Growing up in an orphanage during wartime Germany, Johanna Carrington was deprived of the opportunity to own a dog as a child.
Since then, she has been trying to make up for the time that was lost.
For the past century, the California resident has had an affinity for dogs — including a particularly chaotic occasion when she and her late husband owned eight Pekingese — and recently adopted an 11-year-old Chihuahua mixed breed called Gucci.
After the demise of Rocky, Carrington’s house was very tranquil. At 64 years old, she and her daughter Debbie were concerned that a shelter would not permit her to adopt another dog when she expressed her desire to do so.
Luckily, a member of the Moss Beach community who works with Muttville Senior Dog Rescue in San Francisco had an idea that they might be able to help. It turns out Gucci (formerly known as Gnocchi) had recently been saved from a hoarding incident involving 22 canines. The small canine appeared prepared to be the sole pup in a home that could provide him with lots of love and care.
Eddie Martinez, Johanna Carrington’s caregiver, made a commitment to take Gucci on walks each day and assist in his maintenance as part of the adoption procedure. One day, Gucci’s foster parent took him to meet Carrington, and he settled right in.
Carrington was amazed when he arrived to the house, as if he had been there before. He noticed Carrington sitting in his chair and proceeded to jump onto his lap and make himself comfortable, as if it were a natural thing for him to do. In an instant, he became their beloved pet.
Gucci has been presented with an abundance of toys that she enjoys playing fetch with, and she is often given relaxing massages while they watch television. At night, she loves to snuggle up in blankets on the bed to make a comfortable hideaway.
Carrington is looking forward to an exciting celebration this December in honor of her 101st birthday, and Gucci is a part of the plans. She believes that living healthily has been key to her longevity — never smoking or drinking — but she also claims that having pets around is one of the secrets to a fulfilling life.
Steven Feldman, the president of the Human Animal Bond Research Institute, expressed to TODAY in an email that having a strong connection between humans and animals can be advantageous for all age groups, especially those who are elderly. Studies indicate that having a pet and interacting with animals can offer elderly people a range of social and emotional support, thus helping them keep up with daily activities, decreasing feelings of loneliness and increasing their overall well-being.

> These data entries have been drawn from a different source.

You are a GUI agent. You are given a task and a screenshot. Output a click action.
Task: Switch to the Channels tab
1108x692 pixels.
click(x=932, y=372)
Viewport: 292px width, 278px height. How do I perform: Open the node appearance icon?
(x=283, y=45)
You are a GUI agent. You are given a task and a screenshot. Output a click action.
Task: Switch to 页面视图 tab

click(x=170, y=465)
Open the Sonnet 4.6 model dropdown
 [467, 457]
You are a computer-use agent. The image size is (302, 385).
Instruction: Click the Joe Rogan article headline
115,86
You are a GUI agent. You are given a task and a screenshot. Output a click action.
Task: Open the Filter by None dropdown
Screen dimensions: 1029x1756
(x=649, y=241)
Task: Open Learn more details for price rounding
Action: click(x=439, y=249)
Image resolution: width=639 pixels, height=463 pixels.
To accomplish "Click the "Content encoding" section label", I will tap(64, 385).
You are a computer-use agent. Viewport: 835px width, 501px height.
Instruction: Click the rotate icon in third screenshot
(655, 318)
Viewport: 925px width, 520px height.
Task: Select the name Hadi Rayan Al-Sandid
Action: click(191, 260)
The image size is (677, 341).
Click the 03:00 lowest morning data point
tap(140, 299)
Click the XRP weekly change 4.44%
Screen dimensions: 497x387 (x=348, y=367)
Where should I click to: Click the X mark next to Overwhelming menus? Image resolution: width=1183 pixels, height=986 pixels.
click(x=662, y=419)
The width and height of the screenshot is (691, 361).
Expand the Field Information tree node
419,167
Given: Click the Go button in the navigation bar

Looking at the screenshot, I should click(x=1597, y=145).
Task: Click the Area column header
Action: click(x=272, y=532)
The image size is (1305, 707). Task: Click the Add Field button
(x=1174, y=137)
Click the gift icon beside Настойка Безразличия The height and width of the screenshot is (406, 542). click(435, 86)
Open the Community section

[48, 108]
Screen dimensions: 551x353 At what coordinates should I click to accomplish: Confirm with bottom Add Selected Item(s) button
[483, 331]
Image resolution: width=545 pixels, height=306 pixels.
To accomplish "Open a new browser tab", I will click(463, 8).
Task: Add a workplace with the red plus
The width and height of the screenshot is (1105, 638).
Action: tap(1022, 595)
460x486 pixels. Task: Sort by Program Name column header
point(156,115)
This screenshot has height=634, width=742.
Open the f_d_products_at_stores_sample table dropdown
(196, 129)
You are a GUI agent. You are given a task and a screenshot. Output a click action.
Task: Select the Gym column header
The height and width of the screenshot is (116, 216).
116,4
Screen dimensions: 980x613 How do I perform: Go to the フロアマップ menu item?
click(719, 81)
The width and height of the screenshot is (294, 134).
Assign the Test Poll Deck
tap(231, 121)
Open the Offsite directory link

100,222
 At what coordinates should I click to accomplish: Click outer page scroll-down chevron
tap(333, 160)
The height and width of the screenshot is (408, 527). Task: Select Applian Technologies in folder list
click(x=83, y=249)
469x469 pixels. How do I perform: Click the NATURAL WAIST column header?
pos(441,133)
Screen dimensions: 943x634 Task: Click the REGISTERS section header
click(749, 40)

Adopting an older pet can be beneficial for both the senior human and animal involved, according to Alice Ensor from Muttville Senior Dog Rescue. This is especially true when dogs that are seven or more years old find a new home. Muttville has a unique Seniors for Seniors program in place. It ensures that if, due to death or hospitalization, an elderly adopter is no longer able to take care of their dog, Muttville will accept the pet back and remain in contact with the former owner to help out with temporary fostering arrangements if needed.
Muttville marked its 15th birthday in August by achieving a milestone of 10,000 rescued dogs. The Seniors for Seniors program is responsible for 32% of the annual adoptions. Ensor stated that the team puts in effort to discover an ideal fit, such as a small canine who is not too light to be picked up but not so minuscule that it might trigger someone to trip over it while moving around, or a dog which feels safe and secure with people walking or using wheelchairs.
When it came to Gucci, he was obedient and energetic enough so that climbing the stairs in Carrington’s house was no problem. He appeared to be a pup that would enjoy being the only animal in the household.
Ensor noted that those close to seniors, such as family, friends, neighbors and caregivers, can help them adopt a pet by assisting with the technology involved in the process. During the pandemic, rescue organizations have been relying on social media to bring adoptable pets and potential owners together, with virtual meet-and-greets and home inspections taking place through video platforms like FaceTime or Zoom.
Debbie Carrington has found the Seniors for Seniors program to be very beneficial, as it allowed her mom to adopt Gucci from Muttville. Having been housetrained, the elderly pooch won’t be making any messes for them to worry about. Plus, its lack of teeth means they don’t need to factor in money for future dental treatments.
Debbie Carrington told TODAY that when her other dog passed away, the house was filled with silence and sorrow. However, she said Gucci came along and made everything brighter, bringing joy back into her home. His comical behavior of running around and then snuggling up with her in her recliner or bed has brought a lot of joy to her life.